According to the Oslo-based Iran Human Rights Organisation, at least 370 people have been executed in Iran this year alone.
Use of the death penalty “accelerated further following the ceasefire in early April, culminating in at least 101 executions in June alone”, the organisation said.
Mizan news agency, operated by Iran’s judiciary, confirmed the executions of Mr Abdullahi and Mr Palani but did not say where they took place. It said they were members of “a cell affiliated with the ISIS terrorist group” that was formed with the aim of rebuilding the organisation after its collapse in Iraq and Syria.
Mizan said this took place in the mountainous area between Iraq and Iran, where militants began to “recruit and equip themselves” to carry out attacks in Iran. They were arrested following an operation by Iranian military and security forces.
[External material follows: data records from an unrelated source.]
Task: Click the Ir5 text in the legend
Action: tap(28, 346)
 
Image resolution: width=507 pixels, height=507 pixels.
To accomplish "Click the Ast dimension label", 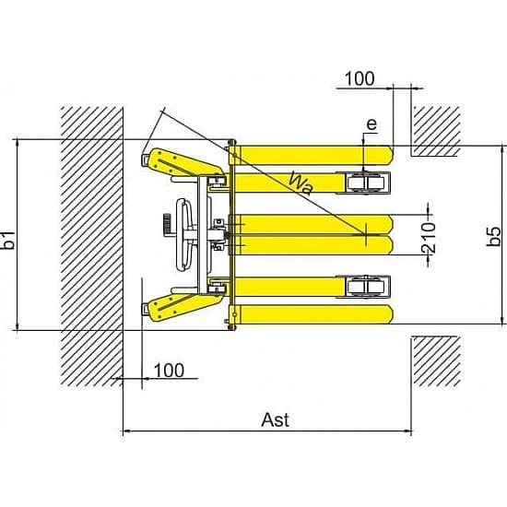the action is coord(276,420).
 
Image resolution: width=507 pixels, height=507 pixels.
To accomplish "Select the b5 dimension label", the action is coord(494,237).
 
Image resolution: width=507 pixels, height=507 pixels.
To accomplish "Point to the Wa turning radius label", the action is coord(301,183).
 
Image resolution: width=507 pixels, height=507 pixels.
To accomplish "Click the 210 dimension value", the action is coord(429,238).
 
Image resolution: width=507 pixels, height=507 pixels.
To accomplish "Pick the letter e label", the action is coord(371,124).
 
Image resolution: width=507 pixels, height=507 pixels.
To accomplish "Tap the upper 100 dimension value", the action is coord(360,78).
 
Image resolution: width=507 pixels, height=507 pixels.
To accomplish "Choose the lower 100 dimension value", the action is coord(169,371).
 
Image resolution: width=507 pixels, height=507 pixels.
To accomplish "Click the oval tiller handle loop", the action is coord(184,235).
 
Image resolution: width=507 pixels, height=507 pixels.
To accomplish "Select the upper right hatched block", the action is coord(437,131).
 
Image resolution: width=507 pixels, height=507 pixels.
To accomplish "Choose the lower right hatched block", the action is coord(437,361).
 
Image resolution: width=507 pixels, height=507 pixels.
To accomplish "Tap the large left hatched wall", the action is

The men’s sentences were upheld by the Supreme Court after their trial, in which their defence statements were taken into account. Hengaw and the Abdorrahman Boroumand Centre, a US-based rights group, said no independent details about the trial process, case documents or access to lawyers were available.
Human rights organisations have long documented grave violations of international standards in Iranian court proceedings, including denial of access to lawyers, coerced confessions and a lack of notice given to families and legal representatives before capital punishment sentences are meted out.
According to the Iran Human Rights Organisation, two others have been executed this year on charges of being affiliated with ISIS. Most of the other death sentences were over murder and drug offences.
The surge in executions this year includes for people sentenced over involvement in widespread anti-government protests in January, as well as members of banned political organisations.
Between March 18 and June 16, a total of 20 people charged over demonstrations in January were executed, including 18-year-old Amirhossein Hatami and Saleh Mohammadi, a former member of Iran's national wrestling team.
The protests were the largest anti-government unrest in the Islamic Republic’s history, and their suppression by security forces left at least 7,000 people dead, many of them from shotgun wounds to the head and back, human rights monitors outside the country said. Some reports put the death toll many times higher.
At the time of Mr Hatami’s execution, Amnesty International condemned Iran’s use of the death penalty “to eradicate dissenting voices and further terrify people”.
Other executions in recent days include that of Shouresh Sattarzadeh, whose sentence was carried out on July 1 in Sanandaj Central Prison in western Iran, after he spent 20 years on death row for an accidental death when he was 18 years old.
Abdolreza Heydari, 59, from Bandar Abbas in southern Iran, and Mehdi Latifi, 27, from Tabriz, were executed at dawn on Monday, at Tabriz Central Prison in the country’s north-west on drug-related charges.
There will likely be a “further escalation” in executions in the coming months, the Iran Human Rights Organisation said in its report last week. It called on the international community to include the human rights situation in the country in any talks with the Iran.
“Any agreement with the Islamic Republic by states committed to human rights principles must make a moratorium on the death penalty a central condition, the organisation’s director Mahmood Amiry-Moghaddam said.
US President Donald Trump said last night that a deal with Iran to end the war was still “possible”, despite the ongoing attacks and counter-attacks between US forces and the Islamic Revolutionary Guard Corps (IRGC) around the Strait of Hormuz, which have spread to regional countries including Bahrain, Kuwait and Qatar.
Iran executed at least 1,639 people last year, the highest number since 1989 and an increase of nearly 70 per cent from 2024, the Iran Human Rights Organisation and the Paris-based Together Against the Death Penalty said in a report in April.